Cost-wise, Biden’s red-tape bonanza blows his predecessors’ out of the water. In his first three years alone, he added $1.6 trillion in regulatory costs — five times more than Obama had added at the same point in his presidency and 42 times higher than Trump added in his four-year term. Biden’s last year is on track to be the most painful yet. Since January, his administration has rolled out new regulations that will double his regulatory burden.

Most of Biden’s mandates exemplify the over-regulation that’s typical of Democratic administrations — e.g., his 2024 rule on emissions standards, which builds on a similar mandate issued by Obama and has a staggering cost of at least $870 billion. But no other administration has so consistently or aggressively used regulation to increase direct government spending without congressional appropriations.

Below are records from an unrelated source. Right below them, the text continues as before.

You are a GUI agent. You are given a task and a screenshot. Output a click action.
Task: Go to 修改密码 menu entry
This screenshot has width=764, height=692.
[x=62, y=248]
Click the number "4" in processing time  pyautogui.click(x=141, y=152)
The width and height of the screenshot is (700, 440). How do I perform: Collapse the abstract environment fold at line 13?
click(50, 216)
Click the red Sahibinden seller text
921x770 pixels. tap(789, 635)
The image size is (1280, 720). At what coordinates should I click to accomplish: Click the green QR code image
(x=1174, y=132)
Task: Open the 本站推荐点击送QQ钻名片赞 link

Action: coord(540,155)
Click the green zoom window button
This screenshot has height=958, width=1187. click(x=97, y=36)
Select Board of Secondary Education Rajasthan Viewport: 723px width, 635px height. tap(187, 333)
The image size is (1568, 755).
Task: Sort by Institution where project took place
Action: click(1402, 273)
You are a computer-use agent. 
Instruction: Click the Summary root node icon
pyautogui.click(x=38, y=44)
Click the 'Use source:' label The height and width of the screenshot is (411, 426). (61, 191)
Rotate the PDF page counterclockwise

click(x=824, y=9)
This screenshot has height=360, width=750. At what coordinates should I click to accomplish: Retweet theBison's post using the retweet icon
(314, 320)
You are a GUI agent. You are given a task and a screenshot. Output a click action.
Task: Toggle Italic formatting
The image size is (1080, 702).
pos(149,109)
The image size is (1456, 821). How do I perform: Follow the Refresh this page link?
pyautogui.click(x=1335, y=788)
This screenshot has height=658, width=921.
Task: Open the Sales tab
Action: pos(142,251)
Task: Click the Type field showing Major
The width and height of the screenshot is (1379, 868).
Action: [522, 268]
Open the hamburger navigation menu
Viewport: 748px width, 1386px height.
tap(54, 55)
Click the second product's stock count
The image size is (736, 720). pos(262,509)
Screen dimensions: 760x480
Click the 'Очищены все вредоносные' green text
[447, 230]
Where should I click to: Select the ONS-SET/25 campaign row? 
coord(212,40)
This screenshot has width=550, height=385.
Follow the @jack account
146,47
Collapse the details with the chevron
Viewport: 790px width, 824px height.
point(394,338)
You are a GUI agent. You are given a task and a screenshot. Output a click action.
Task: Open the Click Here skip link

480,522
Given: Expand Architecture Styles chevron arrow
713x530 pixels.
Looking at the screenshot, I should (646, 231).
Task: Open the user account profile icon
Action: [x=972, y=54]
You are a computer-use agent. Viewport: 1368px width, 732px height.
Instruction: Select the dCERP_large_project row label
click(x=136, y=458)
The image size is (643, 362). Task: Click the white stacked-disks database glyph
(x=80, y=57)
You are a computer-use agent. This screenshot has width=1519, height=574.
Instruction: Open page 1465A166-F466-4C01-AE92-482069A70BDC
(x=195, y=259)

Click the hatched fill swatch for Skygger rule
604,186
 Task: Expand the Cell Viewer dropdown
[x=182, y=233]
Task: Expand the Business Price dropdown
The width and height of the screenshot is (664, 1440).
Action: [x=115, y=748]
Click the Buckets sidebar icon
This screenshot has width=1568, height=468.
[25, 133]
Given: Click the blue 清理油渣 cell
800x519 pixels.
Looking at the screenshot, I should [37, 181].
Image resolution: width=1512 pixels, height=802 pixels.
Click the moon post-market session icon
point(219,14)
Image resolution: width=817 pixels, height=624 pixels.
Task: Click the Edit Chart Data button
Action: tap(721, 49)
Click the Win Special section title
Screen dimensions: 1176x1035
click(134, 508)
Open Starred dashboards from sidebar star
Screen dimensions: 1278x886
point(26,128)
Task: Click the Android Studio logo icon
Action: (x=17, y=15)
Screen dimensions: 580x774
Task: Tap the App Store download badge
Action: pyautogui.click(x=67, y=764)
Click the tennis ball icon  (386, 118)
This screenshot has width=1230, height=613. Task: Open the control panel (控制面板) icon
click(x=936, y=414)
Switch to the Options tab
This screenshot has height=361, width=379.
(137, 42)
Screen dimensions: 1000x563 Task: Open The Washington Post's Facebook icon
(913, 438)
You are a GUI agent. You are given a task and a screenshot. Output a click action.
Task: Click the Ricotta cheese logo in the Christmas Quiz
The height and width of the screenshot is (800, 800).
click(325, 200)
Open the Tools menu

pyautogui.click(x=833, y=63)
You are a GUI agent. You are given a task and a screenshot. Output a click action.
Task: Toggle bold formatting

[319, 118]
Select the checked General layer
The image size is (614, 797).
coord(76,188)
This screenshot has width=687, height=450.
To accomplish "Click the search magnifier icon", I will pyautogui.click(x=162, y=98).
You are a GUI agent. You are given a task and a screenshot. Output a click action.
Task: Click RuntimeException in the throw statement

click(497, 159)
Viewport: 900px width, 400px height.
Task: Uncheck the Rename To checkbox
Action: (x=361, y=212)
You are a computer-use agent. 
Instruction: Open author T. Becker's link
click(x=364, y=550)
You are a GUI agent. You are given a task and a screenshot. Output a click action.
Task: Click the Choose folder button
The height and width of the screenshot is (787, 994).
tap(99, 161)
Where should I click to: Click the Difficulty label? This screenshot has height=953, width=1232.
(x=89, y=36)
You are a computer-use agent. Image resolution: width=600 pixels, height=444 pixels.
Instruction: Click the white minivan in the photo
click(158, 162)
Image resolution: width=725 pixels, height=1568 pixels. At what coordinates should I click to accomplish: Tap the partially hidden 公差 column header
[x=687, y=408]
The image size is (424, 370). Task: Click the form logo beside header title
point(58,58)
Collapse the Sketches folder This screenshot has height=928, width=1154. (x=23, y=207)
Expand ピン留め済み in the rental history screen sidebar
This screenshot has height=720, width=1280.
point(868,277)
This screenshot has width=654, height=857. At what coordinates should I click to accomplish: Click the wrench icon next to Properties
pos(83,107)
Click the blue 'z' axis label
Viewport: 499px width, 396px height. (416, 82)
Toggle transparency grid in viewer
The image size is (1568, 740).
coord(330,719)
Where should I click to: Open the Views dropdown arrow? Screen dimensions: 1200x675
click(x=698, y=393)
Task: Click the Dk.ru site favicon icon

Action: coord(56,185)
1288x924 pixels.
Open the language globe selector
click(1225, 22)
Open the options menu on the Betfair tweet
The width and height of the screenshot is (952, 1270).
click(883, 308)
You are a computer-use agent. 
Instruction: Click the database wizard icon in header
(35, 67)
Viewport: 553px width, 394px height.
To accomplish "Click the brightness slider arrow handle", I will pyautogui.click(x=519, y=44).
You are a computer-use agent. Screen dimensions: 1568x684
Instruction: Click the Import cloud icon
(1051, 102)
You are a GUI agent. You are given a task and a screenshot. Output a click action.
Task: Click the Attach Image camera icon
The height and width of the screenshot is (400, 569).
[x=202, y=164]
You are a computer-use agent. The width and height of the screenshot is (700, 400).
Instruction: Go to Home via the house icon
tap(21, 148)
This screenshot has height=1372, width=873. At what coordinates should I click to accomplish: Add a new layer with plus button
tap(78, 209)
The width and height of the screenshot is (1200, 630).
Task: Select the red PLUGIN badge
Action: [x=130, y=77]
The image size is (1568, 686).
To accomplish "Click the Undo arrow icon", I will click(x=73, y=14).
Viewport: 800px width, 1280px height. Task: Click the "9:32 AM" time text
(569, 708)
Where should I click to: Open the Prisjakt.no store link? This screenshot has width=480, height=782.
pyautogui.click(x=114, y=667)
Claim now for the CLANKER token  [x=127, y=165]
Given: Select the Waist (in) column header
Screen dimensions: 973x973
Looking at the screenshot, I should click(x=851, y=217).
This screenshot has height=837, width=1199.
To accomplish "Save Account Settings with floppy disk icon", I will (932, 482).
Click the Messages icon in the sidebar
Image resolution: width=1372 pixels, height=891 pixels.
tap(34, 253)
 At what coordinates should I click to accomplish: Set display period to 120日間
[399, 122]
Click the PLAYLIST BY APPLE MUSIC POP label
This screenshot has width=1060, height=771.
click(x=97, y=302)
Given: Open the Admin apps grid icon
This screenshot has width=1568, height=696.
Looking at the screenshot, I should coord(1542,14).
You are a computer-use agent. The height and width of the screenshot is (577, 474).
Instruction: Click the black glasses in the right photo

Biden’s spending-by-regulation is clearest in his massive changes to student loans, changes Congress never anticipated a president would make. He has repeatedly extended a loan-repayment pause implemented during the Covid pandemic, costing taxpayers nearly $200 billion. His subsequent efforts to cancel student debt, of which there are many, have pushed the total cost of his student-loan policies to between $870 billion and $1.4 trillion. Taxpayers would be forking over even more if the Supreme Court hadn’t struck down his earliest loan-repayment scheme.

Then there are food stamps. In 2021, the Biden administration unilaterally increased monthly food-stamp benefits, even though Congress never authorized such a move. This illegal use of executive power will cost taxpayers more than $250 billion over the next decade. Meanwhile, on Medicaid, the administration issued a mandate in April that makes it much more difficult for states to verify recipients’ eligibility. That rule is expected to increase federal spending by at least another $200 billion.

Biden isn’t the first president to use the regulatory state to shovel taxpayer money toward favored voting blocs and political causes, but his predecessors’ actions paled in comparison to his. While President Obama pursued his own student-loan-forgiveness scheme, the cost of his 2016 directive was just $150 million — a far cry from the Biden-Harris spending of hundreds of billions.

Biden’s profligacy with taxpayer money is arguably even more dangerous than his economic overregulation. Traditional regulatory mandates typically incur the bulk of their costs over time, whereas many of Biden’s spending regulations have racked up their price tag much more quickly. Student-loan cancellation is the most obvious example; it had cost taxpayers $620 billion by April of this year, and will cost them billions more before the year is out.

Biden’s regulatory spending spree has opened a door that future Democratic and Republican presidents alike are sure to walk through. Congress should shut that door altogether. Republicans obviously don’t want a President Kamala Harris to pick up where Biden left off, while Democrats surely don’t want Donald Trump to have unchecked power in a second term.

As such, both parties should push to pass the Regulations from the Executive in Need of Scrutiny Act — or REINS Act, for short. The bill would require Congress to vote on any major regulation before it goes into effect. If Congress doesn’t rein in the presidency, taxpayer spending by executive fiat will surely get worse, undermining Congress’s most important power — the power of the purse. Here’s hoping this sordid part of Biden’s legacy spurs lawmakers to protect their own authority, to say nothing of taxpayers.

Liesel Crocker is a senior research fellow at the Foundation for Government Accountability.